Jornalista assassinado
O jornalista Luiz Carlos Barbom Filho, que denunciou um esquema de aliciamento de menores em Porto Ferreira, no interior de São Paulo, foi morto a tiros ontem à noite.
Veja aqui matéria da Globo News.
21/04/2004 - Correio BrasziliensePorto Ferreira: Políticos e empresários punidos
Dos 12 acusados de aliciamento de menores em Porto Ferreira, cidade no interior de São Paulo, dez foram condenados pela Justiça. A sentença, divulgada ontem, foi dada no dia 19 pela juíza Sueli Juarez Alonso. O julgamento do caso em que vereadores e empresários da cidade aliciavam meninas e adolescentes para prostituição em festas durou oito meses.
Outros dois envolvidos já tinham sido condenados no começo do ano. O garçom e suplente de vereador Walter de Oliveira Mafra (PTB) foi condenado a 67 anos de prisão, mas teve redução da pena pela metade por colaborar com a Justiça. Além de Mafra, que cumpre pena na penitenciária de Itaí, o empresário Carlos Alberto Rossi havia recebido sua condenação em janeiro. Ele terá que prestar serviços à comunidade durante quatro anos.
Dos outros dez condenados, a maior pena foi do ex-presidente da Câmara Luís César Lanzoni (PTB) — 45 anos de prisão. Outros seis acusados foram condenados a mais de 40 anos de prisão. O Ministério Público Estadual e a defesa vão recorrer.

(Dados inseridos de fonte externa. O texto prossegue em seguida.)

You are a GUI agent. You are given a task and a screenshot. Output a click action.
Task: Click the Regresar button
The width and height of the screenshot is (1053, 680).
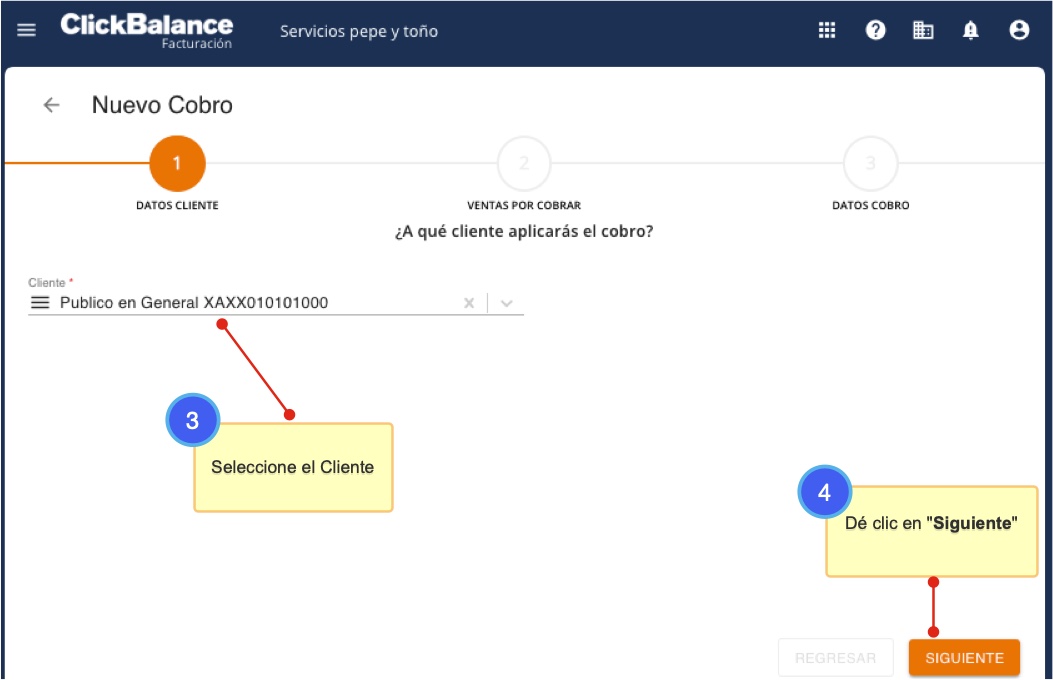pos(835,658)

Para o promotor Cassio Roberto Conserino, que apresentou as denúncias contra os políticos e empresários da cidade, a decisão da juíza foi bem aceita. Mas ele diz que irá recorrer dela, pois pediu a condenação de todos os acusados e dois foram absolvidos.
Os outros que tiveram condenações acima de 40 anos foram o empresário Nelson da Silva (41 anos de prisão) e os vereadores Gérson João Pellegrini (PV, a 41 anos), Edivaldo Biffi (PL, a 43 anos) e Luiz Gonzaga Mantovani Borceda (PSDB, a 43 anos) e João Lázaro Batista (PSDB, a 43 anos).
Todos foram condenados por corrupção de menores, favorecimento à prostituição e formação de quadrilha ou bando. O vereador Laerte Storti (PSDB) foi sentenciado a 43 anos pelos mesmos crimes, acrescido ainda por manter uma casa de prostituição.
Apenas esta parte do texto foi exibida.